AI-generated content helping redefine industry
China Daily

Chinese tech companies are stepping up efforts to make forays into the artificial intelligence-generated content or AIGC sector. [Photo/VCG]

Chinese tech companies are stepping up efforts to make forays into the artificial intelligence-generated content or AIGC sector, as the recently launched ChatGPT, a new chatbot model developed by US-based AI research laboratory OpenAI, has quickly become a hit globally due to its advanced conversational capabilities.

Leveraging machine learning algorithms, ChatGPT can mimic human-like responses with AI-generated content, and assist people with an array of tasks like writing essays, making business proposals, creating poems and even checking for program bugs. It has gained more than 1 million followers after its debut on Nov 30.

Experts said AIGC is likely to become a new engine driving innovation of digital content, rewrite the rules of content creation and free human creators from tedious and time-intensive tasks, with a wide range of applications in fields including finance, culture, tourism, education and healthcare.
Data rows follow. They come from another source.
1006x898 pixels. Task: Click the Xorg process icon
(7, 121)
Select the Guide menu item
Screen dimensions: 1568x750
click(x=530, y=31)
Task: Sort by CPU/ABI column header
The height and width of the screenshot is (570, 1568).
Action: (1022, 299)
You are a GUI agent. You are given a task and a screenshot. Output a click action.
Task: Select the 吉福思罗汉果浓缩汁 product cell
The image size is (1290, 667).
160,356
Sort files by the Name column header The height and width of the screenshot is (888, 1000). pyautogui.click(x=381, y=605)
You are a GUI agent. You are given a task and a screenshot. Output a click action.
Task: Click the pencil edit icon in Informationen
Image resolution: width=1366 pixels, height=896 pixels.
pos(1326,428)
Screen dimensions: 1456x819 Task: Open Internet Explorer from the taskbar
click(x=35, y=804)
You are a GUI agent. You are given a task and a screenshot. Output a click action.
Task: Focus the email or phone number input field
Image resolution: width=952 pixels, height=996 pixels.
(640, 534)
Baidu Inc released its AI-powered art generation platform Wenxin Yige in August, which is developed on the company's deep-learning framework PaddlePaddle, and allows users to complete a painting by simply entering a prompt.

"In the past year, AI has made a great leap and changed its technological direction," said Robin Li, co-founder and CEO of Baidu. "AI has gone from understanding pictures and text to generating content."

Li said AIGC will subvert existing content production models in the next decade, and AI has the potential to meet massive demand for content at a tenth of the cost and a hundred times or thousands of times faster.

He said there are three development stages for AIGC. First is the "assistant stage", in which AIGC assists humans to generate content. Next is the "cooperation stage", where AIGC appears in the form of virtual avatars coexisting with creators. The final stage is the "original creation stage", when AI generates content independently.

Jianying, an AI-powered short-video editing app launched by Chinese tech firm ByteDance, allows users to generate creative videos by simply inputting a few keywords or a paragraph of text. Short-video platform Kuaishou said its video editing tool Yunjian can complete more than 80 percent of video content production work, and dramatically improves the efficiency of creators.

Chinese internet company Net-Ease has released Tianyin, an AI music creation platform. Creators can customize a song by entering lyrics and then choose a virtual human to belt out the song. In addition, US tech companies, such as Google, Meta and Microsoft, have jumped on the bandwagon of the fast-growing AIGC segment.

Chen Duan, director of the Digital Economy Integration Innovation Development Center at the Central University of Finance and Economics, said AIGC will boost the innovation of industries, greatly unleash people's demand for expressing their creativity, and drive the evolution of content production's commercial models. Although AIGC is in the initial stage of development, Chen is bullish on its prospects.

Market consultancy Gartner predicts that by 2025, generative AI will account for 10 percent of all data created, compared with less than 1 percent in 2022, and could be used for a range of activities such as creating software code, facilitating drug development and targeted marketing.

Pan Helin, co-director of the Digital Economy and Financial Innovation Research Center at Zhejiang University's International Business School, said AIGC is now in a phase of human-machine cooperation, adding that "we should attach more importance to the human role in creating content while strengthening AI-powered creation in the future".

"We cannot ignore human creativity, and the key to promoting the application of AIGC lies in how to leverage human creation to further improve the quality of AI content production," Pan said.

"In the past, AIGC-related technology was mainly used in word processing. Its application scenarios have been expanded, buoyed by the maturity and popularity of deep-learning models, which have the capabilities of dealing with text, voice, code, image, video and other types of content," said Guo Tao, deputy head of the China Electronic Commerce Expert Service Center and a senior internet expert.